I remember liking the other Chef Didier book (Murder at Plum's) quite a lot. That was before blogging--so I don't have a real review to tell me exactly why, but I do recall enjoying the atmosphere of the murder at a gentleman's club...vaguely reminiscent of The Unpleasantness at the Bellona Club by Sayers. This outing, Didier's fourth encounter with murder, is far less satisfying. Primarily because it feels like Amy Myers had a bad case of ADD. She can't possibly focus on one character in the vast array of high society, cooks, and policeman for more than a couple pages. We bounce back and forth from Didier to Rose and their encounters with various people, as well as focusing now on the Grand Duke and now on the Prince of Wales and now on the famous ballerina and now.... Well, you get the idea. It's all too exhausting. I don't remember this being such a problem at Plum's. Perhaps it's the difference between Didier in London and Didier in Cannes.

Which, speaking of Didier, he's not quite on the top of his game here. Of course, he is mighty distracted between dallying with the ballerina and discovering that his one true love, a Russian princess who could never marry a mere cook...even if that cook is a MaĆ®tre. Didier concocts solution after solution but he never does get it quite right. And I must say, I wasn't altogether satisfied with the final answer. It seemed a bit of a cop-out to me. The penultimate solution (which Rose allows Didier to believe is the right one) strikes me as a much more fitting one. The plot itself is a decent one and there are some humorous episodes sprinkled throughout that do give the book its redeeming qualities.

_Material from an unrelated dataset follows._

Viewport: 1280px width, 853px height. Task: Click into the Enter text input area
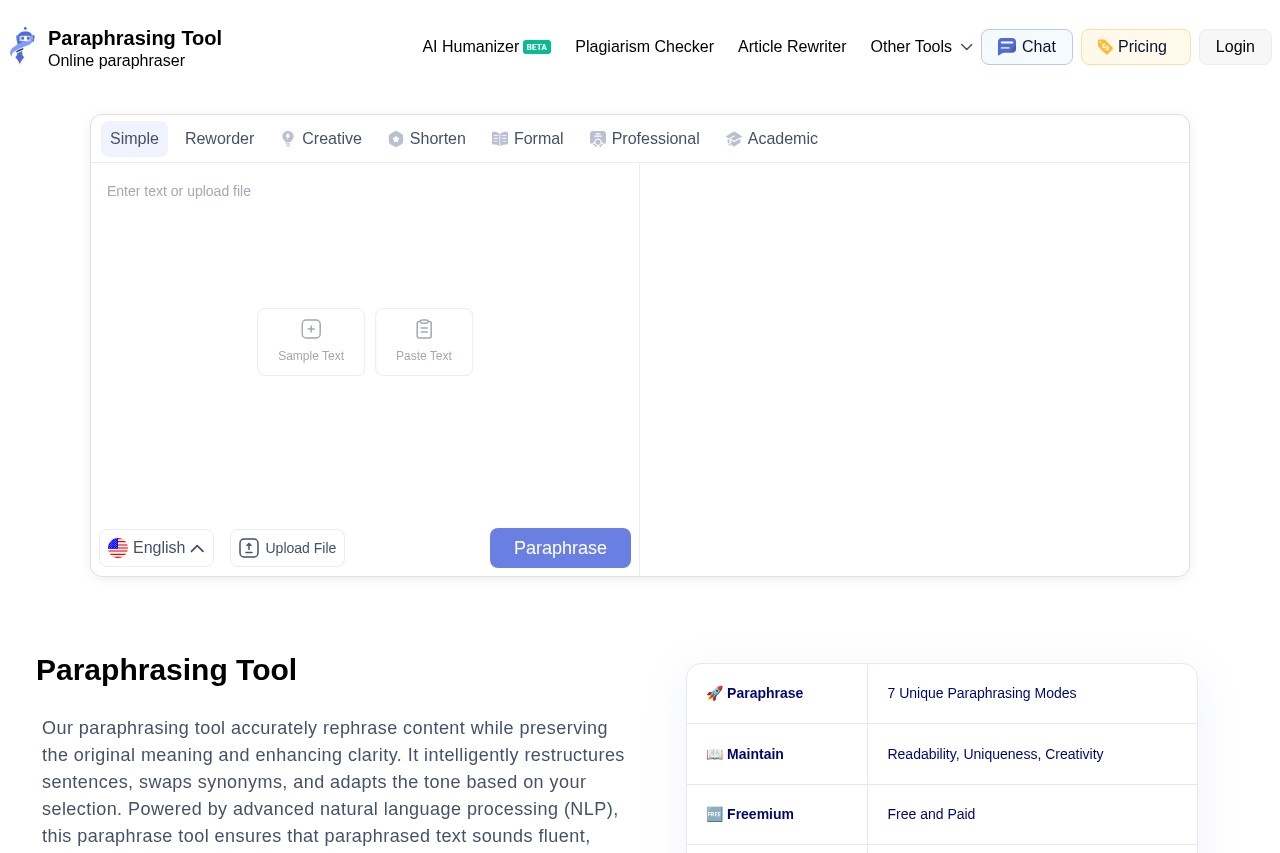click(x=365, y=240)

However, overall, a less than stellar performance from our master chef at ★★ and 1/2. It hasn't put me off the series altogether, but if I do come across another entry I hope it is more in line with my memory of Plum's.

Deal Me In Week #3: "Death Draws a Triangle"

This is my first year participating in Jay's Deal Me In Challenge . In a nutshell--we line up 52 short stories for the year, we match those stories up to a card in a regular deck of card, and each week we shuffle our deck (of real cards) and draw a card from whatever remains in the deck. My third shuffle and draw gives me the Jack of Hearts which matches up to "Death Draws a Triangle" by Edward Hale Bierstadt.

image credit

"Death Draws a Triangle" appears in Murder by Experts edited by Ellery Queen and is, rather than a fictional short story, an account of a true crime from Victorian-era New York. The triangle in question is that between Daniel McFarland, his wife Abby, and her friend Albert D. Richardson. But the case is rather more than a simple love triangle--Tammany Hall politics and its dislike for the Tribune and editor Horace Greeley play a part as well. The facts of the case were never in question. McFarland, an abusive and drunken husband who saw slights where there weren't any and built up the friendship between his wife and Richardson into a sordid affair, walked into the Tribune offices, sat calmly down to wait, and, when Richardson made an appearance in the outer rooms, just as calmly shot his perceived rival. 

When Tammany Hall discovered that Richardson was a Tribune man, they promptly put all their machinery behind the "poor, betrayed husband." The trial which followed presented McFarland as a saint of a man who was driven insane by his wife's behavior and Richardson's perversion of her affections. Of course adultery (or assumed adultery, as in this case) was often considered the more heinous of the crimes because "it is so much more enjoyable. The point of view of the public on adultery is, generally, 'I want to commit adultery, but I don't dare; and, by heaven, if I can't I'm not going to let you!'" The trial was a travesty of justice--the killer was declared "Not Guilty" and Abby's reputation was permanently blackened. Bierstadt's account attempts to right the historical record.